◆ Aim of the exercise ◆
Count the lines in the entries below that contain the string "dimensions", where case must match. Reply with the number alone.

»»

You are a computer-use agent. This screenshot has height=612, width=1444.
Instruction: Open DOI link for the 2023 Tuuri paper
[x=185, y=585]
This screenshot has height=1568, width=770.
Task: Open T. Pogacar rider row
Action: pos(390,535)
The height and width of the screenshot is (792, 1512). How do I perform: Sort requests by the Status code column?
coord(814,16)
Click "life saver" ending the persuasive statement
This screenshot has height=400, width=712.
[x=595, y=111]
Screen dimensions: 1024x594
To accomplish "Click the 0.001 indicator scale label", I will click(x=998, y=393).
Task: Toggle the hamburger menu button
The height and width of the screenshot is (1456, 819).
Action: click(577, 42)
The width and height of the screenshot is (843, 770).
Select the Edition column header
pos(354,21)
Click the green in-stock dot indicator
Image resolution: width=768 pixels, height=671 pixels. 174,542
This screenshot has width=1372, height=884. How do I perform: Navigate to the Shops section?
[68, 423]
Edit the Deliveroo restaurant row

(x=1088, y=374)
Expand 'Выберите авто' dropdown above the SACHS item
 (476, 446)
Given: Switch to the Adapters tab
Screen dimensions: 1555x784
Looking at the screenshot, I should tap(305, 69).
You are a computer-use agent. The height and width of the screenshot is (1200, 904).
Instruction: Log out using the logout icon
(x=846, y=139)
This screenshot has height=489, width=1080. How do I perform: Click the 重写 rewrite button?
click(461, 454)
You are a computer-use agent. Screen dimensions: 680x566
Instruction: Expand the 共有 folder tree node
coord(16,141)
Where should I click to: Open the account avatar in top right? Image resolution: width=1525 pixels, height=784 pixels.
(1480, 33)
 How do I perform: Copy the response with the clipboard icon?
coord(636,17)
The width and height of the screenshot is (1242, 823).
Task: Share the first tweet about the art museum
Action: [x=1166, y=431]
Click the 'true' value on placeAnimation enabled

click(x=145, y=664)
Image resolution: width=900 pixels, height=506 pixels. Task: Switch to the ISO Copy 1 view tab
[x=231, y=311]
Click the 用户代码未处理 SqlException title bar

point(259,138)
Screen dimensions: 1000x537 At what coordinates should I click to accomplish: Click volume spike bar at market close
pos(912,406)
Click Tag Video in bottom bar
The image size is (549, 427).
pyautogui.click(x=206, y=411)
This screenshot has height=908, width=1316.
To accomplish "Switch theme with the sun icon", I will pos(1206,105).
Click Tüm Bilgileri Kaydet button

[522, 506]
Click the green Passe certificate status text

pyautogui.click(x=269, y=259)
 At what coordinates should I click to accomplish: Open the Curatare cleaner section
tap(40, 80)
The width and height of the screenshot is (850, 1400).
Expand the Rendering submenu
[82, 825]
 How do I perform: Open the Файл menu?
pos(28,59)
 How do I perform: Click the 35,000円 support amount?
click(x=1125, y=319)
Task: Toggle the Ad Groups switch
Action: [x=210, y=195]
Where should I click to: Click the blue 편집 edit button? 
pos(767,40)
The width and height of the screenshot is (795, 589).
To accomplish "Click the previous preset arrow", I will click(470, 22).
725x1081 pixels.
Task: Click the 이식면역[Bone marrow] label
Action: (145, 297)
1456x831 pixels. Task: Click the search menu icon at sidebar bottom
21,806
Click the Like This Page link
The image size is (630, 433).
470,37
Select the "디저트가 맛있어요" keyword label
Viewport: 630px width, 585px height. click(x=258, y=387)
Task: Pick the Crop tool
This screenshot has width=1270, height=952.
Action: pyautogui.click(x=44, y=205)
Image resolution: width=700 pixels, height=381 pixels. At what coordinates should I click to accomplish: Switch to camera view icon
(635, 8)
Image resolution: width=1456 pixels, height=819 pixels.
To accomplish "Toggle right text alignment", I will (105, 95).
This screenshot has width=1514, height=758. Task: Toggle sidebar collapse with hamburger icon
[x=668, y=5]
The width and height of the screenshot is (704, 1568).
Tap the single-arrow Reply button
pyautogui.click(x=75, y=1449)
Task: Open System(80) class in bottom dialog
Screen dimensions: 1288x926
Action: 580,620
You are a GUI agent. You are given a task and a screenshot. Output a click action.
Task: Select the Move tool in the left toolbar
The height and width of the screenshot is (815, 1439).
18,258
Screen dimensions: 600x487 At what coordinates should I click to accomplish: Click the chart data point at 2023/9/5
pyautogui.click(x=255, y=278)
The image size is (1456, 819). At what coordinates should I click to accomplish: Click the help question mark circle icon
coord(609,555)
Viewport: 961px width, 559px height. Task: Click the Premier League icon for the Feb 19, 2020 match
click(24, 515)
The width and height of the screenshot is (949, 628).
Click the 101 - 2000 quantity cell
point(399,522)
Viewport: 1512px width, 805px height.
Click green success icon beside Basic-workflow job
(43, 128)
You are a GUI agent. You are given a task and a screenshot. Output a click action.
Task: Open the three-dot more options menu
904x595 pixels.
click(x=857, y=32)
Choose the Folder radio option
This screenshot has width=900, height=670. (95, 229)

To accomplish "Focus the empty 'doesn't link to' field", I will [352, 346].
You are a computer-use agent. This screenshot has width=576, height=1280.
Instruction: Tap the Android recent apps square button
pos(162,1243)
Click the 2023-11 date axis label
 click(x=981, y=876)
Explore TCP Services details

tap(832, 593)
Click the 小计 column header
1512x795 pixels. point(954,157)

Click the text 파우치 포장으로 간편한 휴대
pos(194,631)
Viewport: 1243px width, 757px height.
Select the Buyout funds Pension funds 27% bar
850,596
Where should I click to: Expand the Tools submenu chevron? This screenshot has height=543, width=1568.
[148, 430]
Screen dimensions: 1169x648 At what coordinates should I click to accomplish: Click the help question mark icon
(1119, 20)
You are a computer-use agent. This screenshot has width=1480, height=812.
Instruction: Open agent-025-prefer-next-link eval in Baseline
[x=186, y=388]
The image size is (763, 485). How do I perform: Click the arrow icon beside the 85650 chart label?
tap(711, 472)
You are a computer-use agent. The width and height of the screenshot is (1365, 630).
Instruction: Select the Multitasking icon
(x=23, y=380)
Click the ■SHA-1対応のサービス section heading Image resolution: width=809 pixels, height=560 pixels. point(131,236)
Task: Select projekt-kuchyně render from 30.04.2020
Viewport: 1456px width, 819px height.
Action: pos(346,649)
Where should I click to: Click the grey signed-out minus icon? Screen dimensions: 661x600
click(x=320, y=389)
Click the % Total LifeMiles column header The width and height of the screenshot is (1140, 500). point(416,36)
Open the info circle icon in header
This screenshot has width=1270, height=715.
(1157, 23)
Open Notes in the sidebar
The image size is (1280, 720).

««

◆ Task result ◆
8